The Hearing Record: Opposition Heard, Not Followed
The regulatory route did include a genuine public process, and the record is instructive for advocates elsewhere. The October 2025 hearing and comment period drew over four hundred written and oral submissions, the large majority opposing Schedule I placement for kratom or asking for a less restrictive schedule — organized largely through the same consumer-advocacy channels that beat the DEA in 2016. The Department's formal response, posted in December 2025, conceded nothing on the merits but explained its constraint plainly: Public Act 25-101 gave the DCP no authority to leave the substances unscheduled, the Department conducts no independent drug research, controlled-substance schedules follow the DEA's framework, and with no established federal or Connecticut medical use, the evidence before it supported only Schedule I.
That reasoning is the strategic lesson of the Connecticut fight: once the legislature mandated scheduling, the comment battle was effectively over before it began — the only live question was which schedule, and the Department's own criteria answered it. Advocates who want a different outcome in mandate-style states have to win at the statute stage, not the regulation stage. The one durable concession is the rescheduling authority: unlike a statutory ban, Connecticut's framework lets the DCP revisit the classification if research establishes medical benefit, making it — on paper — the most reversible of the nine state prohibitions.
The Bigger Picture
Connecticut's route — legislature mandates, agency schedules, review committee approves — moved faster than most standalone bills and with less floor drama, which is why it caught parts of the industry by surprise despite eighteen months of public process. It also bundled kratom with substances like nitazenes and tianeptine ("gas station heroin" adjacents in much of the coverage), a framing choice that shaped the debate — nitazenes are synthetic opioids implicated in overdose deaths, and grouping a botanical leaf with them foreclosed any product-category distinction of the kind Ohio, Florida, and the DEA drew this same year. Advocates argued the bundle was the whole ballgame; once kratom shared a bill line with novel synthetic opioids, no legislator was going to carve it out. The counterargument — that unregulated gas-station availability to minors put all seven substances in the same public-health frame — carried the committee unanimously, twice. The result stands in sharp contrast to next-door Rhode Island, which completed the first-ever ban reversal the same spring under a regulated framework — the two states now bookend the entire American policy spectrum across one border (see our Rhode Island analysis). The full national picture is in the 2026 landscape guide.

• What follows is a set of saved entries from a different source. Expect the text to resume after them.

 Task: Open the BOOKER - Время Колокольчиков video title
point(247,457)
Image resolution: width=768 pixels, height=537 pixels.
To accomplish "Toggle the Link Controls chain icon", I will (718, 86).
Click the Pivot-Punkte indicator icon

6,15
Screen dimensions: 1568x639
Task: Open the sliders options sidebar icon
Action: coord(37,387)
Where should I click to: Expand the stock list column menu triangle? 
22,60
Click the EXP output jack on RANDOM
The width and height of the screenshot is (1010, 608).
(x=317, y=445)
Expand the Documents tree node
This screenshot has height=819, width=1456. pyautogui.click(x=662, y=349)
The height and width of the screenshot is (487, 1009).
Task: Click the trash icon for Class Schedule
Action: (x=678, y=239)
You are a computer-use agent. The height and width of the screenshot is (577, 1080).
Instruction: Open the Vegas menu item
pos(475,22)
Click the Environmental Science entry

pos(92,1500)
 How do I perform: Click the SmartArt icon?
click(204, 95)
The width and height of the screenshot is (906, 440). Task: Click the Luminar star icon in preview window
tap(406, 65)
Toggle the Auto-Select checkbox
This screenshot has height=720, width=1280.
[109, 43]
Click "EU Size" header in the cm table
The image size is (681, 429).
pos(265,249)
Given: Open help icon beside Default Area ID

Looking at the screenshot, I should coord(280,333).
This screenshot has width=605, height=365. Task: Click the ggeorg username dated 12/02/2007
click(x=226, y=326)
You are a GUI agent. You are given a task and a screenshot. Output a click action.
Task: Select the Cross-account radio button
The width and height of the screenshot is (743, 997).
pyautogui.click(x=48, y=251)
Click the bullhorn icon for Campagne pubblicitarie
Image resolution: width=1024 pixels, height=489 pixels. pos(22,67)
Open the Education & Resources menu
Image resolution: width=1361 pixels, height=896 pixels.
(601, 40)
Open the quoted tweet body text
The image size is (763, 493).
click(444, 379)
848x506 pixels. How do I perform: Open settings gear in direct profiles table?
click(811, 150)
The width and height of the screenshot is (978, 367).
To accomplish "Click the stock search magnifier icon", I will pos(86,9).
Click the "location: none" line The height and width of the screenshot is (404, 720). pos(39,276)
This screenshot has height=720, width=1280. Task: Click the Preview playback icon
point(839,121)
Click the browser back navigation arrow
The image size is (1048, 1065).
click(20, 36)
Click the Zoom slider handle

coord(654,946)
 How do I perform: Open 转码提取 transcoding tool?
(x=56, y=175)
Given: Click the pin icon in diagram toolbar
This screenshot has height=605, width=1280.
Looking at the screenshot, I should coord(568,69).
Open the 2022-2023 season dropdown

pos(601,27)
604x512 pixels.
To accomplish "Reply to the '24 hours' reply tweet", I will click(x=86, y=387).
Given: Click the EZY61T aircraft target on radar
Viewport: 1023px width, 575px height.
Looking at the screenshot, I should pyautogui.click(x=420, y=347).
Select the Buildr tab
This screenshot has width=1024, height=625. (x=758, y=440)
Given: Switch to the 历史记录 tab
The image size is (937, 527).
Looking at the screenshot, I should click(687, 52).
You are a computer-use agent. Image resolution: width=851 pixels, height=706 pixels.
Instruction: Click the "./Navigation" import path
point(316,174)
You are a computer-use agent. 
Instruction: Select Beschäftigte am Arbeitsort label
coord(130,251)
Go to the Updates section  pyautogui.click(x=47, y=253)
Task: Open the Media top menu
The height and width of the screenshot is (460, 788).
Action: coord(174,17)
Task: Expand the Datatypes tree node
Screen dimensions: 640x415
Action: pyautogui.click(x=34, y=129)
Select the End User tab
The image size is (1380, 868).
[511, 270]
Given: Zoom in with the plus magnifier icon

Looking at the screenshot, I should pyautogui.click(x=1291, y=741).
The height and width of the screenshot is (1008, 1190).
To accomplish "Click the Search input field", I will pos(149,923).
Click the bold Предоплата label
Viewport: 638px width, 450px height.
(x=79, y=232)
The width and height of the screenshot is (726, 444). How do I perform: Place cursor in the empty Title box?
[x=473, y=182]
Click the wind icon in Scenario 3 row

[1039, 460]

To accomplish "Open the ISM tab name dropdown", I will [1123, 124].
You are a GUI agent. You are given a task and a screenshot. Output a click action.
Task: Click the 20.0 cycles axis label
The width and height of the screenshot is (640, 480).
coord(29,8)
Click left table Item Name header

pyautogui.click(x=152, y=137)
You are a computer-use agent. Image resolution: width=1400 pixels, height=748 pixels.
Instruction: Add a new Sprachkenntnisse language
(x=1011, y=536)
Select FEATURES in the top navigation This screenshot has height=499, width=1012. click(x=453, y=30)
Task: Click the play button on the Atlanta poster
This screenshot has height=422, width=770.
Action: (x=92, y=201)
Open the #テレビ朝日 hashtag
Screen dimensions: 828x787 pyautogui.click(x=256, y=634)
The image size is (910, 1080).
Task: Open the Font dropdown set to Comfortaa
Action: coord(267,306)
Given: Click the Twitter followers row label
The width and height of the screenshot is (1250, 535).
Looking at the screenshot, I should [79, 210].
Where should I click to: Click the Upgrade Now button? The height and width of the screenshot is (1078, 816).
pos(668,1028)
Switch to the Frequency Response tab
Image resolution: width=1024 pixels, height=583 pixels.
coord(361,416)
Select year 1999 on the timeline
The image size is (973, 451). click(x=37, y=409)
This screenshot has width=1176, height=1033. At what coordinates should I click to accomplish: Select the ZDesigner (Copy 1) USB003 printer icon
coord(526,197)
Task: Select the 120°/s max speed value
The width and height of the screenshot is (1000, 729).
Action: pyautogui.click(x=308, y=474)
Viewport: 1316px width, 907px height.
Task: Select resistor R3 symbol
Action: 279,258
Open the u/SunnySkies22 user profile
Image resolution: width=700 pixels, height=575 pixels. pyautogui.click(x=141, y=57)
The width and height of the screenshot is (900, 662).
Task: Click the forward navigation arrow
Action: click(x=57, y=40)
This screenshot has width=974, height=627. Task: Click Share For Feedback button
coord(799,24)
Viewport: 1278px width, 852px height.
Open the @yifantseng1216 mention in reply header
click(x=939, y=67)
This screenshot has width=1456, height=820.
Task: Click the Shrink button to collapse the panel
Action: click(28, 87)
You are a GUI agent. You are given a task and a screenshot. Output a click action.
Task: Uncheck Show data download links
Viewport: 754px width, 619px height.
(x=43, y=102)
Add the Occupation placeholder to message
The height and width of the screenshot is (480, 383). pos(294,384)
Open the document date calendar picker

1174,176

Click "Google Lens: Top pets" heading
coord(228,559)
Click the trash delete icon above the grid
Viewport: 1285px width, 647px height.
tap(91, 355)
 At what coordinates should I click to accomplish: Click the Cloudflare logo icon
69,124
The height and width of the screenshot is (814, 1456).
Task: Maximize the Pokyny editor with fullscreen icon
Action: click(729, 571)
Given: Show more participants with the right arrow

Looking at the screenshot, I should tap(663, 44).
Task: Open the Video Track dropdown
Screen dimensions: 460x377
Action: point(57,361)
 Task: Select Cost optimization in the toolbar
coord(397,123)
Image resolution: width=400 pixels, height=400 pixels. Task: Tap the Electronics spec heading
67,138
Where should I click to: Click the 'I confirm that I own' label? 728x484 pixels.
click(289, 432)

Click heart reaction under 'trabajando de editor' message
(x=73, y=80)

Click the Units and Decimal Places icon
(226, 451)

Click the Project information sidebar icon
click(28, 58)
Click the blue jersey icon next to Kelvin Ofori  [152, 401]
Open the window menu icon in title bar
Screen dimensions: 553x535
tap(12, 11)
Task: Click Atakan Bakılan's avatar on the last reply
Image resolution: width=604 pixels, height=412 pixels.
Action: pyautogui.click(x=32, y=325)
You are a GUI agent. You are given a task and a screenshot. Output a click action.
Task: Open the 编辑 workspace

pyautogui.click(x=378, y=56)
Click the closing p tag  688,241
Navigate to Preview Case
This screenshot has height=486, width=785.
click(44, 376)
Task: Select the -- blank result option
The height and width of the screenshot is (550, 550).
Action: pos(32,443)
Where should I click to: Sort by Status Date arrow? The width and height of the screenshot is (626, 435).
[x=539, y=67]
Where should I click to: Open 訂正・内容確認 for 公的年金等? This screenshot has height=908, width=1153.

Frequently Asked Questions
Is kratom illegal in Connecticut?
Yes. Under Public Act 25-101, the Department of Consumer Protection scheduled kratom, 7-OH, and five other substances as Schedule I; the Regulation Review Committee approved the rules February 24, 2026, retailers had until March 25 to remove products, and the regulations received final approval April 2, 2026.
What other substances did Connecticut schedule alongside kratom?
7-hydroxymitragynine, bromazolam, flubromazolam, nitazenes (including isotonitazene), tianeptine, and phenibut — all designated Schedule I.
Can Connecticut ever re-legalize kratom?
The law authorizes the DCP to reschedule the substances if future research establishes a beneficial medical purpose — a built-in review mechanism most ban statutes lack.
When did possession become illegal?
Businesses had to remove products by March 25, 2026, and the regulations received final approval on April 2, 2026. As of spring 2026, possession, sale, and distribution are prohibited.
Is kratom legal in the states next to Connecticut?
New York and Rhode Island both permit regulated kratom (Rhode Island reversed its former ban effective April 1, 2026), and Massachusetts has no ban — making Connecticut a prohibition island in southern New England.